Nicole Kidman says she gives her all to a role—often at the expense of her own mental health. And her latest film took a serious toll. While speaking with Zendaya for Variety's Actors on Actors series, Kidman opened up about how she put her body through 'trauma" for the upcoming psychosexual thriller, Babygirl.
While talking about Zendaya's performance as Rue in Euphoria, Kidman said empathetically, "It’s really taxing going through all of those emotions. Your [body] doesn’t..."
"…know that it’s fake," Zendaya chimed in, completing the thought.
"No," agreed Kidman, adding, "So you’re putting yourself through the trauma."
Kidman then turned the conversation to Babygirl, the upcoming film in which she plays a high-powered CEO who begins a sub-dom affair with her young intern (played by Harris Dickinson).
"On Babygirl, there were parts that are now not in the film that we shot that gave me..." she said, trailing off. "It was exhausting, but it was also just emotionally disturbing."
She then recalled going through similar emotional and even physical trauma while filming Big Little Lies. "That was disturbing to my body and my psyche, because I couldn’t tell what was real and what wasn’t. I would have real bruises all over my back and body," she said.
This is not the first time Kidman has spoken about her feeling of emotional "burnout" on the set of Babygirl. After a screening of the film, she revealed that the rest of the cast and crew couldn't have been more supportive whenever she felt she needed a break. "There was an enormous amount of sharing and trust and then frustration," she said. "It's like, 'Don't touch me.' There were times when we were shooting where I was like, ‘I don’t want to [simulate] orgasm any more. Don’t come near me. I hate doing this. I don’t care if I am never touched again in my life! I’m over it.’"
In another interview with Vanity Fair, she revealed, "At some point I was like, I don’t want to be touched. I don’t want to do this anymore, but at the same time I was compelled to do it. [Director] Halina [Reijn] would hold me and I would hold her, because it was just very confronting to me.”
Over the years, Kidman has learned the importance of giving her mind and body time to heal after an emotionally taxing role. "I’ve done things where they clean my chakras and pray and get out the sage," she said to Zendaya for Variety. "Honestly, I’ll take whatever so I can step into the next place free, and not scarred or damaged or wounded. Which sounds like I’m batshit crazy, but I’m not. Even just a massage, where suddenly you get a beautiful touch. That’s healing, and we have to heal."
She concluded, "I’m still learning not to sacrifice my body for the sake of the art, because part of me wants to. Having to value who I am, it’s a journey."

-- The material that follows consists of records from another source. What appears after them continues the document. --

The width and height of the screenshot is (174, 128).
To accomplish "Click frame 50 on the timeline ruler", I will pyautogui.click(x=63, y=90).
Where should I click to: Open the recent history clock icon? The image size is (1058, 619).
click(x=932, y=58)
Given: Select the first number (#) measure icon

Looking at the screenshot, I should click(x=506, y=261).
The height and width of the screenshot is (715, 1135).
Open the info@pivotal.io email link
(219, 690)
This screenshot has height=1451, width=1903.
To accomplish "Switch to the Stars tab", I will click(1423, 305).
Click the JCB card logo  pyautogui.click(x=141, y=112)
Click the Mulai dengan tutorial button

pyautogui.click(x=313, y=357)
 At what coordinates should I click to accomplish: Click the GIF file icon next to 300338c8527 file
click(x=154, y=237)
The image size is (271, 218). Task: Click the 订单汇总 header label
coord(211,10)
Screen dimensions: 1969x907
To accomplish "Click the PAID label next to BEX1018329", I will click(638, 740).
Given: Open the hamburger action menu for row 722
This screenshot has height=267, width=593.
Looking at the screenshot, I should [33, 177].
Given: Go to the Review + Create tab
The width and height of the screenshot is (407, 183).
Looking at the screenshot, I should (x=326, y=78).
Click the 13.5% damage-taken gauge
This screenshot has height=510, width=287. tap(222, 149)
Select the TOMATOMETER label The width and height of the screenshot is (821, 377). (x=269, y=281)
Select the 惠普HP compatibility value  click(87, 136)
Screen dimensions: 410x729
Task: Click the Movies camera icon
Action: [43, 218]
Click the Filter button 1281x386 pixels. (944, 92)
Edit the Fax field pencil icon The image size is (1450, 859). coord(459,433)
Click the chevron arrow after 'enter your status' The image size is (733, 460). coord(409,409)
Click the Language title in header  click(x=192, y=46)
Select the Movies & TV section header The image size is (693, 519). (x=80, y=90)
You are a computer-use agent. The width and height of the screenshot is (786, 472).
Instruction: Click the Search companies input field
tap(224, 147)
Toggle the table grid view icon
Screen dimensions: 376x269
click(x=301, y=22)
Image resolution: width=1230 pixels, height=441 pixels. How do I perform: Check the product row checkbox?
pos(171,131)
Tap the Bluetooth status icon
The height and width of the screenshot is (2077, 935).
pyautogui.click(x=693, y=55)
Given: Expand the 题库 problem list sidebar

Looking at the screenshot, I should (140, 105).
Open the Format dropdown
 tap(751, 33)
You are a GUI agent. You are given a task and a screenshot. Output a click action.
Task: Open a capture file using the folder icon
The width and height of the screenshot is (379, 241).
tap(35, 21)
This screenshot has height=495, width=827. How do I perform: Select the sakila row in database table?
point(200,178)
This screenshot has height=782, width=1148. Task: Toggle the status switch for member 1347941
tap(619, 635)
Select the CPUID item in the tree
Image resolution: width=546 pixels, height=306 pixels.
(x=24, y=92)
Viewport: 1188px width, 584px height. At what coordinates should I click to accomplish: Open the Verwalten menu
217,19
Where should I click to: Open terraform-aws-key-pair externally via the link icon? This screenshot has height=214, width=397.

Although Kidman may have put herself through some trauma for Babygirl, she couldn't be prouder of the final product. "It's hopefully pioneering in a sense that it's a female protagonist in this genre that has primarily been a male protagonist-dominated genre," she said of the project during a recent appearance on The Late Show with Stephen Colbert. "And it's told through the eyes of a female writer-director."